"Cell Clinics," CMOS/MEMS hybrid microsystems for on-chip investigation of biological cells, are currently being engineered for a broad spectrum of applications including olfactory sensing, pathogen detection, cytotoxicity screening and biocompatibility characterization. In support of this effort, this research makes two primary contributions towards designing the cell-based lab-on-a-chip systems.

Firstly it develops CMOS capacitance sensors for characterizing cell-related properties including cell-surface attachment, cell health and growth. Assessing these properties is crucial to all kinds of cell applications. The CMOS sensors measure substrate coupling capacitances of anchorage-dependent cells cultured on-chip in a standard in vitro environment. The biophysical phenomenon underlying the capacitive behavior of cells is the counterionic polarization around the insulating cell bodies when exposed to weak, low frequency electric fields. The measured capacitance depends on a variety of factors related to the cell, its growth environment and the supporting substrate. These include membrane integrity, morphology, adhesion strength and substrate proximity. The demonstrated integrated cell sensing technique is non-invasive, easy-to-use and offers the unique advantage of automated real time cell monitoring without the need for disruptive external forces or biochemical labeling.

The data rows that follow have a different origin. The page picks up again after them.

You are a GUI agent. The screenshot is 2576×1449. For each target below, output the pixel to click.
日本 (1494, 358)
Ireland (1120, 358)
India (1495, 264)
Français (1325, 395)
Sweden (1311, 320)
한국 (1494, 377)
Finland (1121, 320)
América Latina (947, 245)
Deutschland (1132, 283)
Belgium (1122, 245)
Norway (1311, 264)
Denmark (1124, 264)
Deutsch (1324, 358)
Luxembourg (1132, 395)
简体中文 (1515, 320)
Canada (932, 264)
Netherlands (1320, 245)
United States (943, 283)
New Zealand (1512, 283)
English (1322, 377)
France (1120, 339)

On top of the silicon-based cell sensing platform, the cell clinics microsystem comprises MEMS structures forming an array of lidded microvials for concerning single cells or small cell groups within controllable microenvironments in close proximity to the sensor sites. The opening and closing of the microvial lids are controlled by actuator hinges employing an electroactive polymer material that can electro-chemically actuate. In macro-scale setups such electrochemical actuation reactions are controlled by an electronic instrument called potentiostat. In order to enable system miniaturization and enhance portability of cell clinics, this research makes its second contribution by implementing and demonstrating a CMOS potentiostat module for in situ control of the MEMS actuators.

The original contributions of this dissertation include: (1) First generation single electrode capacitance sensors based on charge sharing for establishing proof of concept for the on-chip cell sensing approach. Demonstration of novel cell sensing applications including cell adhesion characterization, viability monitoring and proliferation tracking. (2) Second generation fully-differential rail-to-rail capacitance sensors with on-chip gain tuning capability for achieving improved performance in terms of higher sensitivity, capacitance resolution, dynamic range and noise immunity. Shielded current routing bus architectures for incorporating the capacitance measurement circuit in high density sensor arrays and conserving individual sensor performance. Mismatch compensation and sensor output offset cancelation by employing in-circuit floating gate trimming. (3) An integrated CMOS potentiostat module custom designed for in situ control of the microactuators housed in cell clinics. Demonstration of potentiostat operation for control of off-chip and on-chip electroactive polymer-based microactuators.